Tout bascule à mi-chemin de cette aventure. Ozzy rencontre Ophélie et c’est l’amour fou, le soleil qui l’aveugle. On a une idée de la fin si on se réfère à l’héroïne de Shakespeare. Aude voit son frère lui échapper et elle rage. Jalouse, elle provoque la catastrophe.
«Aude opina. La situation devenait effectivement invivable. Il fallait neutraliser cette menace qu’incarnait Ophélie. Prendre les grands moyens. Et elle chuchota au tatoué l’adresse de la jeune femme, rue des Hêtres.
— Donne-lui la frousse, murmura-t-elle. Ne la touche pas, mais fais-lui comprendre qu’elle a intérêt à se tenir loin d’Ozzy.» (p.85)
Impossible de revenir en arrière.
Je me suis retrouvé dans un monde où la psychologie prend le relais pour dénouer les liens qui unissent cette famille hétéroclite. Aude souffre de dissociation, invente des personnages pour surmonter les traumatismes ou les événements violents de son enfance. La tribu n’est pas réelle. Tous sont des êtres venus de son cerveau. Madame Tao, la psychanalyste, tente de l’aider, mais tout se complique, comme si ce ne l’était pas assez, quand elle se rend compte qu’elle est un fantasme de son frère. Elle est morte il y a longtemps et Ozzy l’a ressuscitée. Vous en voulez plus? Il faut régresser pour mettre le doigt sur les traumatismes qui ont fait en sorte que ce garçon s’invente une famille et multiplie les personnages. Son enfance est une suite d’horreurs. Suicide du père, viol, violence, meurtre. Le pire. Et que deviendront ces personnages irréels?

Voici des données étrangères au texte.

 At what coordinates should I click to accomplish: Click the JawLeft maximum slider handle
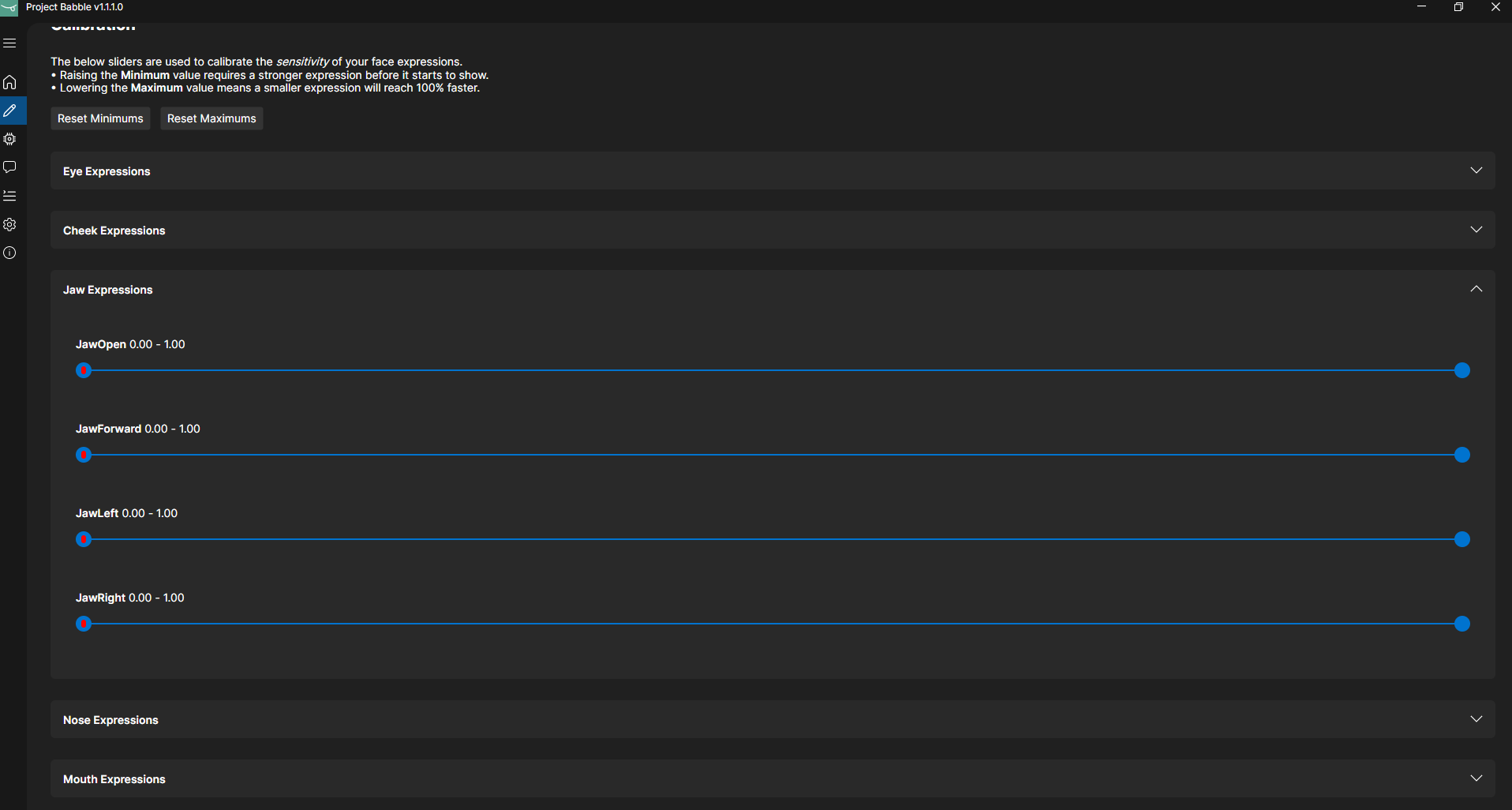point(1461,539)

J’avoue! Le plaisir n’était plus au rendez-vous, mais Denis Thériault m’a retenu par son écriture. Je n’avais encore rien vu. Ozzy croit qu’il est la réincarnation d’Osiris, le dieu égyptien et qu’Aude est Isis. Il pense pouvoir ressusciter Ophélie qu’il a assassinée. Tout se termine dans une sorte d’apothéose de soleil et de lumière.
J’ai lu «La fille qui n’existait pas» jusqu’au bout par entêtement. Je ne pense pas que la majorité des lecteurs auront cette patience. J’ai décroché quand la psychanalyse s’en est mêlée.
Voilà une sorte de fantasmagorie qui m’a laissé pantois, malgré ma bonne volonté et mon désir d’aimer ce roman d’un écrivain que j’admire. À cause de «L’iguane», bien sûr, ce livre magique.

«La fille qui n’existait pas» de Denis Thériault est paru chez XYZ Éditeur.